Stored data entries

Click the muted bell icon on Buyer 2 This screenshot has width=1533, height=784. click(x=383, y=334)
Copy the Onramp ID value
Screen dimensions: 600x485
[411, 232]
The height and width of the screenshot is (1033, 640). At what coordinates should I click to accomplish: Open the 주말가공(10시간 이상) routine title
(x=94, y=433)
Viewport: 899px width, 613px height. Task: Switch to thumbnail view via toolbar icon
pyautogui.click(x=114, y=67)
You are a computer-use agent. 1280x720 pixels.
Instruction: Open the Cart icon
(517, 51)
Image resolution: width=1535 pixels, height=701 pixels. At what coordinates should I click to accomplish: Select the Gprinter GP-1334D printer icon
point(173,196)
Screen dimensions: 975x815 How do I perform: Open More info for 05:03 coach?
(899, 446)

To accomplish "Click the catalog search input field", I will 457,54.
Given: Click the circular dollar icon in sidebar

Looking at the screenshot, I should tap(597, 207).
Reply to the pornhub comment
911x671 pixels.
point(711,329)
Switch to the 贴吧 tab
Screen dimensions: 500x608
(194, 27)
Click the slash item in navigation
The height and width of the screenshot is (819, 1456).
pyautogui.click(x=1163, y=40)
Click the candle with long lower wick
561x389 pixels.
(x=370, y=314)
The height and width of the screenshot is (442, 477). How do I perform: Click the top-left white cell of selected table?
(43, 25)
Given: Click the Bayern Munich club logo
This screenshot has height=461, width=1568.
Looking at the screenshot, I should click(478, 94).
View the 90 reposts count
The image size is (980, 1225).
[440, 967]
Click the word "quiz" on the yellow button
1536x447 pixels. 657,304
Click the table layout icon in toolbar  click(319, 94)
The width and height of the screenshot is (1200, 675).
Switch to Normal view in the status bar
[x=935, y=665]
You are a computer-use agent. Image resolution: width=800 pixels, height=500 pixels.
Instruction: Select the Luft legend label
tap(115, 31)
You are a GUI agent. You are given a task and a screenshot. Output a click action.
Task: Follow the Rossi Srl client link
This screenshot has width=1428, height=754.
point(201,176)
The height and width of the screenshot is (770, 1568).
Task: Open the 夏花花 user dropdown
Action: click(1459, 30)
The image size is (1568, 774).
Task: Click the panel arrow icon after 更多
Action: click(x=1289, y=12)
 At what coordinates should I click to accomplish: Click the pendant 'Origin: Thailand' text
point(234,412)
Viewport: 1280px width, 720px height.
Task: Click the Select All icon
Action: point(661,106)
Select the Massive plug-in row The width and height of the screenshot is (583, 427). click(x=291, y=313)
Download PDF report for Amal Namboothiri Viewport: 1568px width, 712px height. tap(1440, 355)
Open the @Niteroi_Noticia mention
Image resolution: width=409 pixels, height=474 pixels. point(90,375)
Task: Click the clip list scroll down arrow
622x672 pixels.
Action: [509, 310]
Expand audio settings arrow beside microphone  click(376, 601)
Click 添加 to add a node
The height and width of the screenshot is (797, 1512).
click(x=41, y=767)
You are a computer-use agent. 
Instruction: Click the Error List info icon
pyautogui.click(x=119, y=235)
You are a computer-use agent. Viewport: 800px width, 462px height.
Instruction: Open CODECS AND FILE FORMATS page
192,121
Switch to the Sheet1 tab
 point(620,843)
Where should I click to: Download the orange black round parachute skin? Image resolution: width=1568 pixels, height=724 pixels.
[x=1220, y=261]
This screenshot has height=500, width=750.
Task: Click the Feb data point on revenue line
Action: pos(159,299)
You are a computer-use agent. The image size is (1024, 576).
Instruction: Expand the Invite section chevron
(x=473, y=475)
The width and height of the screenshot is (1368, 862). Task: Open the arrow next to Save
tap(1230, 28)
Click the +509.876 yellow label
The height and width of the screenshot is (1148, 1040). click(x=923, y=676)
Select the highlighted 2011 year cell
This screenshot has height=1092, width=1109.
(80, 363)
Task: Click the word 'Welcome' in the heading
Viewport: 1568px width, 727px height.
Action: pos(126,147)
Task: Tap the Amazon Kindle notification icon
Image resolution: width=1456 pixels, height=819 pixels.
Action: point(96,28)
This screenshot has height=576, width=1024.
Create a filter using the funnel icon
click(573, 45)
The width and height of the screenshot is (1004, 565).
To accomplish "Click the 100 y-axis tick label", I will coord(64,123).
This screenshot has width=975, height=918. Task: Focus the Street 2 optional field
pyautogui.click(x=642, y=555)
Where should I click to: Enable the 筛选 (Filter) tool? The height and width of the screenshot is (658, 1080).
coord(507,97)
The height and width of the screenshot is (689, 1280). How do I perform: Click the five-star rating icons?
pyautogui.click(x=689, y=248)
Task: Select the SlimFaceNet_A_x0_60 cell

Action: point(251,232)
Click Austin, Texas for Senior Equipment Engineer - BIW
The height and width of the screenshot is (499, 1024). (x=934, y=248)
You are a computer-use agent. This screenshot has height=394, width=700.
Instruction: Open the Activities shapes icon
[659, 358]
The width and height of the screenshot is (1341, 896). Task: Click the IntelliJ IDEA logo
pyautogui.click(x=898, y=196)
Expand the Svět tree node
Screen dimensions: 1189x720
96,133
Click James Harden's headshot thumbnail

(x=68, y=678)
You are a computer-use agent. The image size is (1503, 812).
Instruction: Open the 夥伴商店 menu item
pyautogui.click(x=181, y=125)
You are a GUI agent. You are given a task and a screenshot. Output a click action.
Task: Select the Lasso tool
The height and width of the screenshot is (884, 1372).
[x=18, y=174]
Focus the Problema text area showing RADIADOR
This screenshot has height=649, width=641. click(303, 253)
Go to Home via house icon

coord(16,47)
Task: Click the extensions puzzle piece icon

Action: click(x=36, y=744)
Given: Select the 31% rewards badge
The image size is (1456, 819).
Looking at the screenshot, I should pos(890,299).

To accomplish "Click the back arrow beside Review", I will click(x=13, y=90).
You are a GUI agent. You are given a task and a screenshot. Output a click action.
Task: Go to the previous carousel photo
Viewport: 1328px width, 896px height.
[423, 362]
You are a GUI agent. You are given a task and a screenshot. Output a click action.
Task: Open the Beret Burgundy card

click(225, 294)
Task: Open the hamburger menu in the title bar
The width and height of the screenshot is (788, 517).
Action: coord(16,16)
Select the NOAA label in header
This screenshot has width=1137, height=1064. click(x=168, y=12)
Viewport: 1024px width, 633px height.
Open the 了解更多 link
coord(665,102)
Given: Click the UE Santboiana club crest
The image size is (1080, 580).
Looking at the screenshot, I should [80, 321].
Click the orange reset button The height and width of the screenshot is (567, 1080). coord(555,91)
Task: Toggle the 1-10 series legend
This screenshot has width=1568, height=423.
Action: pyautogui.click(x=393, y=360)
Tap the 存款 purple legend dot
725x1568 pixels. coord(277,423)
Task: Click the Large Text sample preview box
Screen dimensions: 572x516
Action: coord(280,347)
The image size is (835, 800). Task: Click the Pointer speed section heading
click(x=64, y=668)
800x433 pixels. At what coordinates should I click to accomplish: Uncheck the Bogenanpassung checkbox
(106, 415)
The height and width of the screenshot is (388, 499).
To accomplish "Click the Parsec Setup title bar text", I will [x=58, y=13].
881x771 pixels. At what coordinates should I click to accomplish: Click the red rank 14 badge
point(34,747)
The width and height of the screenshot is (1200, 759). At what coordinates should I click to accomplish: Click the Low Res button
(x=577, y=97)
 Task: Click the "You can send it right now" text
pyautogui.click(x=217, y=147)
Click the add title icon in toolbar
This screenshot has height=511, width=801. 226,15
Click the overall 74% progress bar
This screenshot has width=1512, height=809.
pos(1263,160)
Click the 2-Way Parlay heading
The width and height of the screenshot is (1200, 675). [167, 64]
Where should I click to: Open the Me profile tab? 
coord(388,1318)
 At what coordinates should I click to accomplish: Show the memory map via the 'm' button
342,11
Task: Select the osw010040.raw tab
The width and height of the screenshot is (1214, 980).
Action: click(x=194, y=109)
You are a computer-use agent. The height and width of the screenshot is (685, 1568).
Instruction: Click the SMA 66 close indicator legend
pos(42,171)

## PROBLEM TO SOLVE
Where a line in the records above includes the string "club", show it.

## ANSWER
Given: Click the Bayern Munich club logo
Given: Click the UE Santboiana club crest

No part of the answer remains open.